For me, food is one of pleasures of life. One of the most important pleasures in life. I have thought about the fact that even though I love food, at work, busy with the hundred tasks that are assigned to me in the day, I am unable to sit down and enjoy my lunch with any thought of mindfulness.
I gulp it down to quell the hunger that I feel and I hope that my body will not need sustenance for a while, so I can finish all the work on my plate. I usually have one hand on the fork and one hand on my keyboard. It is actually quite sad the more I think about it. It would be better if I just fasted all day at work, then putting food down my throat in this unmindful manner.

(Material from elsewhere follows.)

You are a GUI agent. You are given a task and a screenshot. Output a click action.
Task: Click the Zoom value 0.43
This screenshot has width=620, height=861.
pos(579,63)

I have been trying really hard in the past few weeks to take my lunch into a different room, sit down and have it at least for ten minutes without any email interruptions or phone calls. Even if I have to schedule it into my schedule at work, I do, and I try most days to take the time to eat. The funny thing is that the culture at most workplaces has now changed. It is actually frowned upon to sit down away from your desk for half an hour and eat your food.

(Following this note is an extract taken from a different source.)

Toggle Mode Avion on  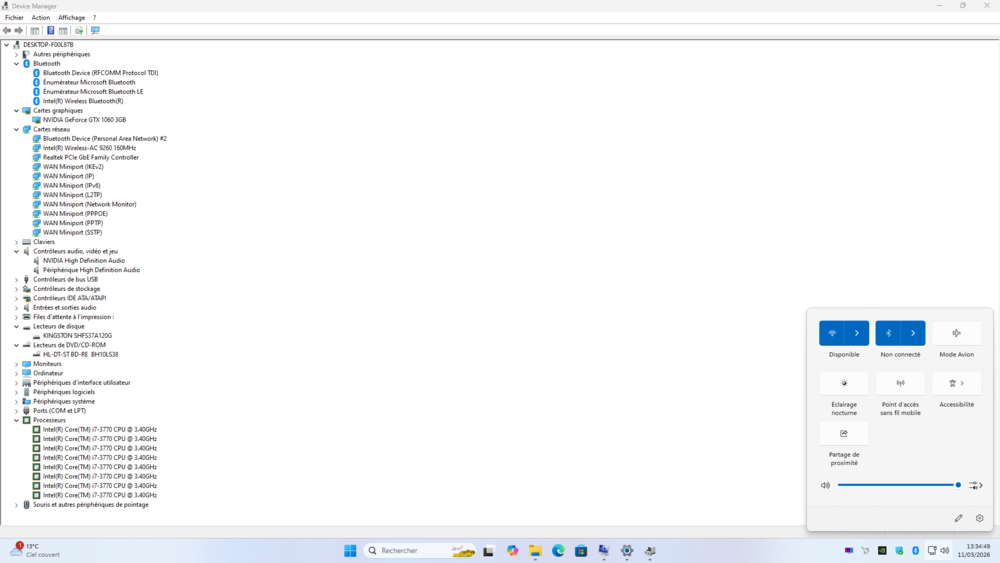[x=956, y=333]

Most people at my work look at me oddly. Why is she sitting there and eating her lunch? She must not have a lot to do. Or maybe it is just the guilt in my head talking. But no matter what it is, I am resolved to take the time to eat my lunch away from the keyboard. I find just that ten minute break resets me back to the calm that I felt after my meditation session in the morning. It helps me get through the rest of the day without tearing my hair off.